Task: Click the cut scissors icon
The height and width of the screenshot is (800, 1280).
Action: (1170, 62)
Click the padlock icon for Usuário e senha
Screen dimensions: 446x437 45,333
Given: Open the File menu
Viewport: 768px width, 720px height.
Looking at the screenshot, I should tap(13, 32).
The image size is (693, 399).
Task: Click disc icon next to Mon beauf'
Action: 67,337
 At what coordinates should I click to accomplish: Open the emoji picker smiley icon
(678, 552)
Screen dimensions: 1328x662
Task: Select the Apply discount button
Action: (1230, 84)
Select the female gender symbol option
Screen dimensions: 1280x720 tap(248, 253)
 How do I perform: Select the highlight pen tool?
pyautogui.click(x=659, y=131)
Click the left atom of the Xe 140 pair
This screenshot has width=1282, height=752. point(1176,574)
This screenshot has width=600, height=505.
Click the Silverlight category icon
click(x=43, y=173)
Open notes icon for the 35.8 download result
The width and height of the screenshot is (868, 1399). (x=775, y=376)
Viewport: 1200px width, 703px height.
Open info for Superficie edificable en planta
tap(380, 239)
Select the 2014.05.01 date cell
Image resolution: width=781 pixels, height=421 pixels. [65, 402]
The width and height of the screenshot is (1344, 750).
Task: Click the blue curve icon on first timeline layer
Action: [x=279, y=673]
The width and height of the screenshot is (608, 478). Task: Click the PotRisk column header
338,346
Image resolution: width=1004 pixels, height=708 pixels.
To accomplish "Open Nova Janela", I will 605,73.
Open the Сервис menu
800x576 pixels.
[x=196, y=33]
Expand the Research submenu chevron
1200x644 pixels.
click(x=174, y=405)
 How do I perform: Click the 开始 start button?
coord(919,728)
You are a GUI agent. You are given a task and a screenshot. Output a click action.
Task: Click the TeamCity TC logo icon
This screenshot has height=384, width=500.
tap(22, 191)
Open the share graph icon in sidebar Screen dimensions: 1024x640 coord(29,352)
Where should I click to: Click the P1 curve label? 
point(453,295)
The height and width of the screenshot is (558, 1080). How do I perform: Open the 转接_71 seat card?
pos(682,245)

———

Find the line that contains "Viewport: 1200px width, 703px height.". Restate it and all lines after it exactly, ending with the final line of the data.

Viewport: 1200px width, 703px height.
Open info for Superficie edificable en planta
tap(380, 239)
Select the 2014.05.01 date cell
Image resolution: width=781 pixels, height=421 pixels. [65, 402]
The width and height of the screenshot is (1344, 750).
Task: Click the blue curve icon on first timeline layer
Action: [x=279, y=673]
The width and height of the screenshot is (608, 478). Task: Click the PotRisk column header
338,346
Image resolution: width=1004 pixels, height=708 pixels.
To accomplish "Open Nova Janela", I will 605,73.
Open the Сервис menu
800x576 pixels.
[x=196, y=33]
Expand the Research submenu chevron
1200x644 pixels.
click(x=174, y=405)
 How do I perform: Click the 开始 start button?
coord(919,728)
You are a GUI agent. You are given a task and a screenshot. Output a click action.
Task: Click the TeamCity TC logo icon
This screenshot has height=384, width=500.
tap(22, 191)
Open the share graph icon in sidebar Screen dimensions: 1024x640 coord(29,352)
Where should I click to: Click the P1 curve label? 
point(453,295)
The height and width of the screenshot is (558, 1080). How do I perform: Open the 转接_71 seat card?
pos(682,245)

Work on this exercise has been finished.